Building a Highly Available Database for Moodle Using MariaDB (Replication & MariaDB Cluster)

Krzysztof Ksiazek

Face-to-face meetings, nowadays, are limited to the bare minimum, online activities have taken over as the main way for teacher - student interaction. It increased the stress on the existing online “meeting” platforms (is there anyone who does not know what Zoom is nowadays?) but also on online learning platforms. The high availability of the online tools is more important than ever and the operation teams rush to build durable, highly available architectures for their environments.

Most likely at least some of you have used Moodle - it is a standalone online learning platform that you can deploy on premises and use it to deliver online training for your organization. As we mentioned, it is as important as ever to make it work in a durable, highly available fashion. We would like to propose a highly available solution that involves MariaDB as a backend database - both asynchronous replication and Galera Cluster.

Environment Design Process

We would like to start with a process where we would explain the thought process behind designing the environment for Moodle. We want high availability therefore a single database node does not work for us. We want multiple nodes and this leads us to the first design decision. Should we use asynchronous replication or Galera Cluster? Second question is: how will we distribute the workload across the nodes? Let’s start with the second one.

The latest Moodle version at the time when this blog has been written (3.9) introduced a nice feature called safe reads. The problem to solve here is read after write. When you use one node, the world is a simple place. You write and then you read. Whatever you wrote is there already. When you add nodes, though, things change. In asynchronous replication slaves may be lagging behind even tens of seconds or more. Whatever you write on the master may take even minutes (if not more in the more extreme cases) to be applied to the slave. If you execute a write and then immediately attempt to read the same data from one of the slaves, you may be up to a nasty surprise - data will not be there. Galera cluster uses a “virtually” synchronous replication and in this particular case “virtually” makes a huge difference - Galera is not immune to the read-after-write problems. There’s always delay between write execution on the local node and writeset being applied to remaining nodes of the cluster. Sure, it’s most likely measured in milliseconds rather than seconds but it still may break the assumption that you can immediately read what you wrote. The only place where you can safely read after writing is the node on which you wrote the data.

As Moodle relies on the read-after-write quite a lot, we cannot easily scale reads only by adding more nodes to read from. For Galera Cluster we could attempt to mitigate the issue by using wsrep-sync-wait configuration setting to force Galera to ensure that the reads are safe to execute.
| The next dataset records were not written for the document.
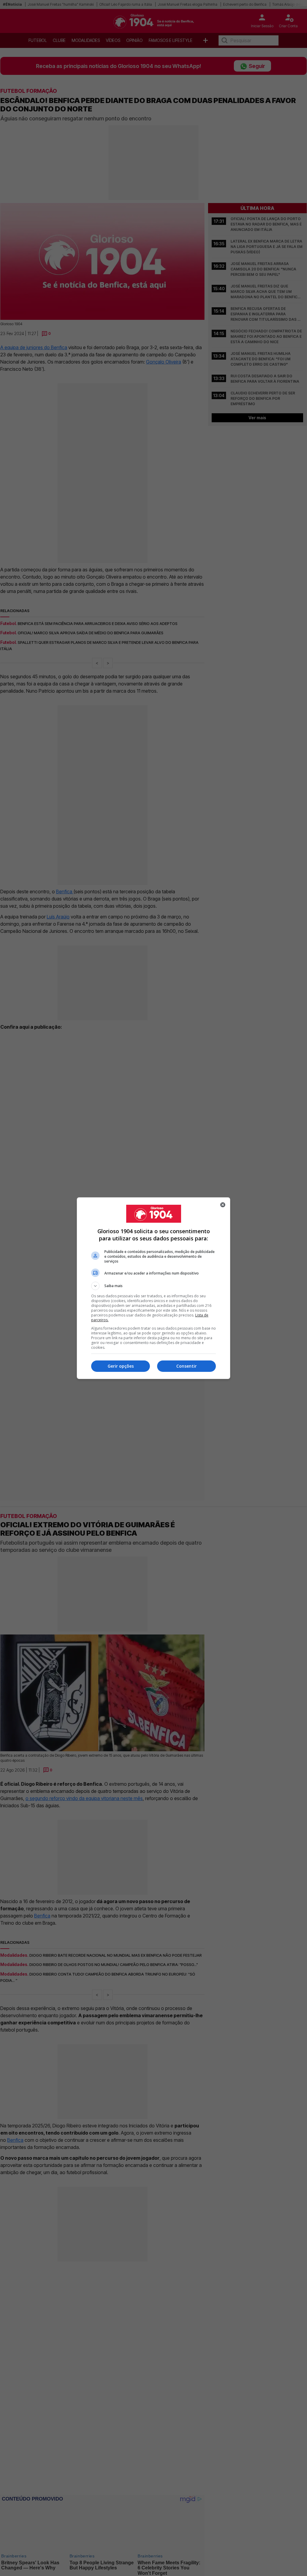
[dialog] (153, 1288)
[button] (153, 1286)
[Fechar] (223, 1205)
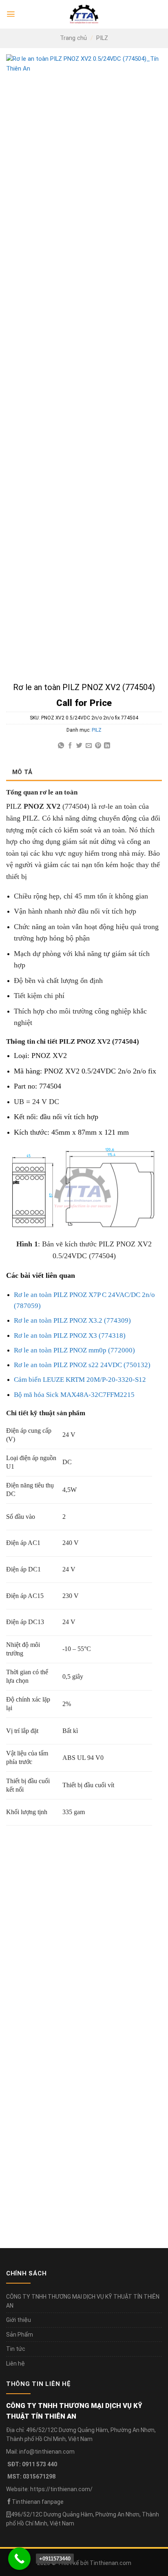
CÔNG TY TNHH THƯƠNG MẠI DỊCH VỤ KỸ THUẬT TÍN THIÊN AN (82, 2301)
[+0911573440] (19, 2558)
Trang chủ (73, 38)
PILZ (102, 38)
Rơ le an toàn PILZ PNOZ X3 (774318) (70, 1335)
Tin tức (15, 2349)
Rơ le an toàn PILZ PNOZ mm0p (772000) (74, 1350)
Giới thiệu (18, 2320)
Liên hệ (15, 2363)
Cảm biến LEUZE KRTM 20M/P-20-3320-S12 (80, 1379)
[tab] (84, 772)
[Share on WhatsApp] (61, 745)
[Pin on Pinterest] (98, 745)
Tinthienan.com (110, 2563)
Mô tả (22, 772)
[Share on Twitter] (79, 745)
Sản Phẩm (19, 2334)
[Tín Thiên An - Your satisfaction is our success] (84, 14)
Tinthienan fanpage (38, 2502)
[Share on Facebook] (70, 745)
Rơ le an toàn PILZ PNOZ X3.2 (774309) (72, 1320)
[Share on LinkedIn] (107, 745)
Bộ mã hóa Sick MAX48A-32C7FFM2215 (74, 1395)
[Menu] (10, 14)
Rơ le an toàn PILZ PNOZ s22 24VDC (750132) (82, 1365)
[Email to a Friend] (89, 745)
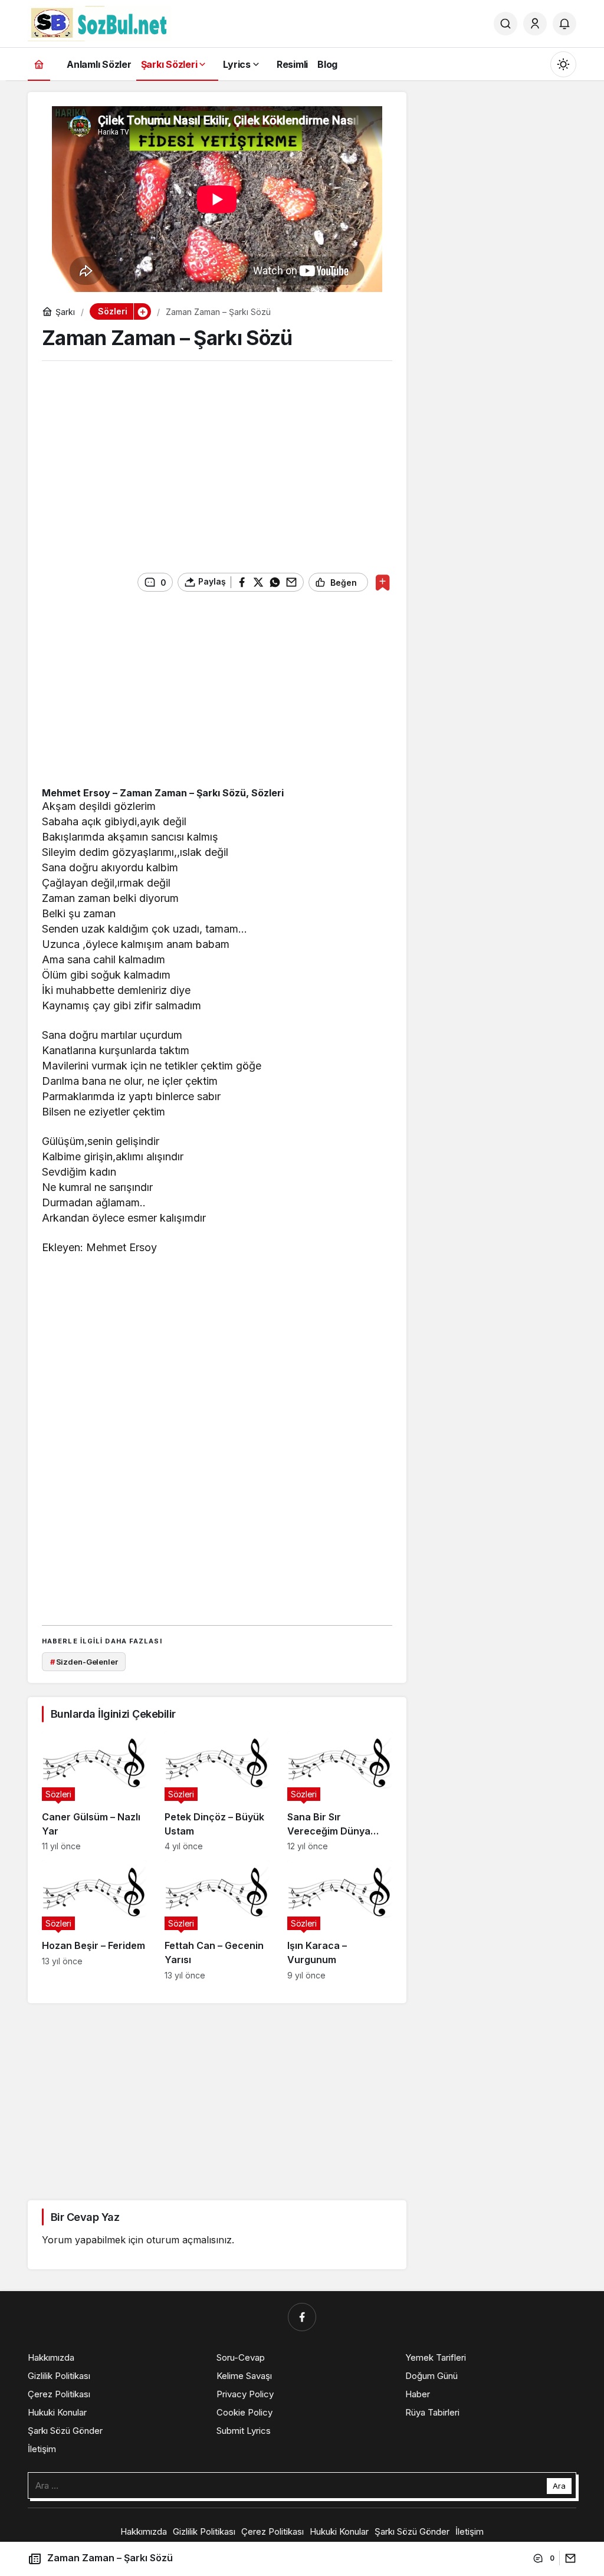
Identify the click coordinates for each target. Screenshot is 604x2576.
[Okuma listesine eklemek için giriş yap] (382, 582)
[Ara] (505, 23)
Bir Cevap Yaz (85, 2217)
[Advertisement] (217, 461)
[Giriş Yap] (535, 23)
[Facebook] (302, 2317)
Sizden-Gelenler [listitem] (84, 1661)
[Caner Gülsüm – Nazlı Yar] (94, 1791)
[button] (142, 311)
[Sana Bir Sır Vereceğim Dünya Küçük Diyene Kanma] (339, 1791)
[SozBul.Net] (99, 22)
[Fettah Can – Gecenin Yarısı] (217, 1920)
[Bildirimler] (564, 23)
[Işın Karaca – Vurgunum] (339, 1920)
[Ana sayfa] (39, 64)
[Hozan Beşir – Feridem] (94, 1920)
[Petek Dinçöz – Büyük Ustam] (217, 1791)
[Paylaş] (567, 2558)
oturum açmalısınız (189, 2240)
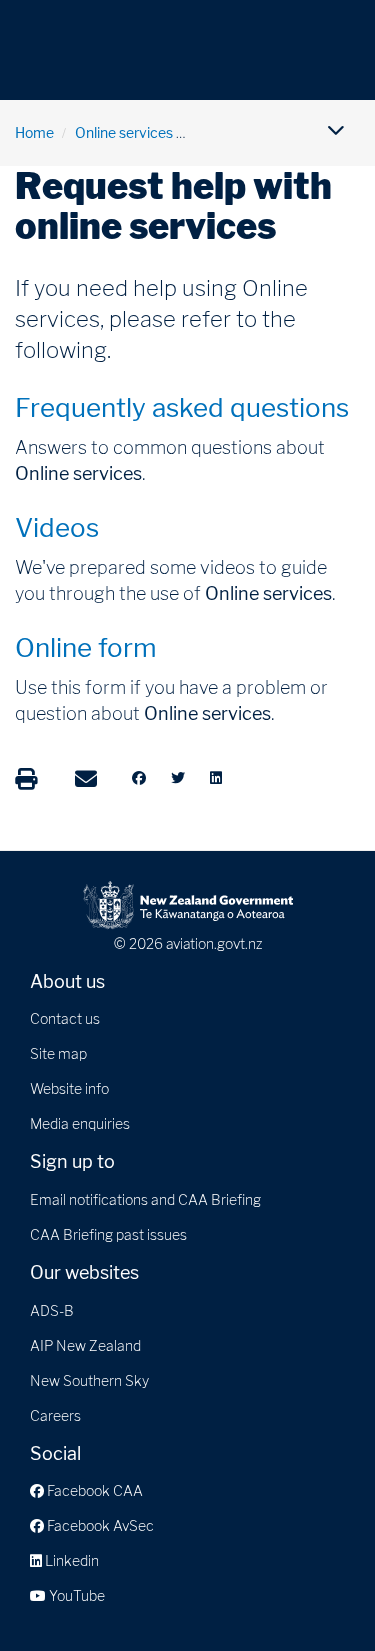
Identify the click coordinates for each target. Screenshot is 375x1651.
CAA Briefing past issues (108, 1234)
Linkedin (70, 1560)
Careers (55, 1415)
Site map (58, 1053)
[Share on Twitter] (178, 778)
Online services (124, 132)
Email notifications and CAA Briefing (145, 1199)
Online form (86, 647)
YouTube (75, 1595)
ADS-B (52, 1310)
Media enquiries (80, 1123)
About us (67, 981)
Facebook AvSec (99, 1525)
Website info (69, 1088)
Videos (57, 527)
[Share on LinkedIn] (216, 778)
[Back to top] (319, 1595)
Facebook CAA (93, 1490)
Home (34, 132)
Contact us (65, 1018)
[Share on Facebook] (139, 778)
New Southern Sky (89, 1380)
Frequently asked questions (182, 407)
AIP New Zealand (85, 1345)
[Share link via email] (86, 779)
This creates the performance impact on the system as all reads have to wait for writes to be applied before they can be executed. This is also a solution for MariaDB Cluster (and other Galera-based solutions), not for asynchronous replication. Luckily, the solution from Moodle solves this issue. You can define a list of nodes that may possibly be lagging and Moodle will use them only for reads that do not require to be up to date with the writes. All remaining reads that require data to be always up to date would be directed to the writer node.So, Moodle’s scalability is sort of limited as only the “safe” reads can be scaled out. We will definitely want to use the 3.9’s feature given that this is the only safe method to determine which select should go where. Given that everything is written in a Moodle’s configuration file, we would most likely want to use a load balancer, preferably ProxySQL, to create logic that would handle our read distribution.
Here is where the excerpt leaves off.